What do you have to have in place to iterate on a product in an efficient way? Focus on the tools around your product (build tools, versioning, analytics) to reduce friction/barriers to deliver betas/updates. Build automation around your development process (i.e., push updates out instead of waiting for devs to pull down?). TestFlight + GitHub.
Mobile: Put heavy data work / logic on server-side so that you are delivering post-logic data objects to the app instead of putting a lot of logic in the app that has to be updated often. Data-driven (drop data onto server, THEN do things to it).
High-fidelity mockups: Great design will make your app better, but if you’re counting on design to make your app great you’ve failed before you’ve begun.
Then we broke down into a conversation about the advantages of mobile apps…
Analytics: Apps should support a way to measure which users it is serving and what it is doing for them and start out measuring the success of that core.
Pick a single, easy win by identifying the core of what the app should do (subset of tasks users will use in mobile), build stuff on top.
Testing: Back-end developers need completely automated unit testing so that test-driven development reinforces whether or not a developer can be confident in his work.
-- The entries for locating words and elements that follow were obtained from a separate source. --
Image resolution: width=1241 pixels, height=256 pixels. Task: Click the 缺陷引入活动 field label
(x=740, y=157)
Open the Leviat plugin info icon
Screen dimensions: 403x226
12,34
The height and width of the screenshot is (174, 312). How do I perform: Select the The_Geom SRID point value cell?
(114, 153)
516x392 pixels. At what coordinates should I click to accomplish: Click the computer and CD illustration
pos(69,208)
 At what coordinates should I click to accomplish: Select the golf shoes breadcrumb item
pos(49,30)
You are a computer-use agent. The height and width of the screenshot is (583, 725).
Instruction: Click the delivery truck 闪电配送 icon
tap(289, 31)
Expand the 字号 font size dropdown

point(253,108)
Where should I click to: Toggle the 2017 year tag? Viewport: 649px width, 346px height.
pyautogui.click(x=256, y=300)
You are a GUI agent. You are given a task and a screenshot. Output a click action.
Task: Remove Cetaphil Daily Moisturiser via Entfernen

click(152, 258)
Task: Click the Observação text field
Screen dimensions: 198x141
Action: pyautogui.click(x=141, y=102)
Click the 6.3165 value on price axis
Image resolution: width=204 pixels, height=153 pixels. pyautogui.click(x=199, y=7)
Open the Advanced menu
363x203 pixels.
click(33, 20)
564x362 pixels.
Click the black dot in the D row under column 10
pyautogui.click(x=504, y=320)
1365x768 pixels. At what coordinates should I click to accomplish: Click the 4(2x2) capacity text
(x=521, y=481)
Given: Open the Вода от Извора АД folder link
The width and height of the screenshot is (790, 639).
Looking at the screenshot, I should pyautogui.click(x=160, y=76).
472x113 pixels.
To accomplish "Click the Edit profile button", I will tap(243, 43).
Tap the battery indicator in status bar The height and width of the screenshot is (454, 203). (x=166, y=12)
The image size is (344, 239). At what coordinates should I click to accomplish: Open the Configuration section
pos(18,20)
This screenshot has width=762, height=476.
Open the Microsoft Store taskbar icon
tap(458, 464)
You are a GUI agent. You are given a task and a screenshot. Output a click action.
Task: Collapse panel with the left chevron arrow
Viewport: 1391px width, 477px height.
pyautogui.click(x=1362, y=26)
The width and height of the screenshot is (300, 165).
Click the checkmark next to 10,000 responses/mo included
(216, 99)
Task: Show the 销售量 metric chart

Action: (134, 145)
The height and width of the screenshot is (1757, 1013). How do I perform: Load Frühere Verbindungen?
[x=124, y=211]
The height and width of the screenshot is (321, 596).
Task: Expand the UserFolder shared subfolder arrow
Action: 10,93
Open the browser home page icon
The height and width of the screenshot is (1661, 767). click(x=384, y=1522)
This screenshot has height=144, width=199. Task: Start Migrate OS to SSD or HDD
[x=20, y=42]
Front-end developers may not find test-driven development as useful: UI-drive tests not as useful/complex to build. Beta/usability testing, QA, and analytics are better ways to do “test-driven” front-end development. Automated unit testing tied to diffs (test what has changed in addition to standard paths)?
Feedback: If you probe beta testers with specific questions (What did you think about using this feature/option?) instead of a general open form for feedback is much more successful and provides richer information.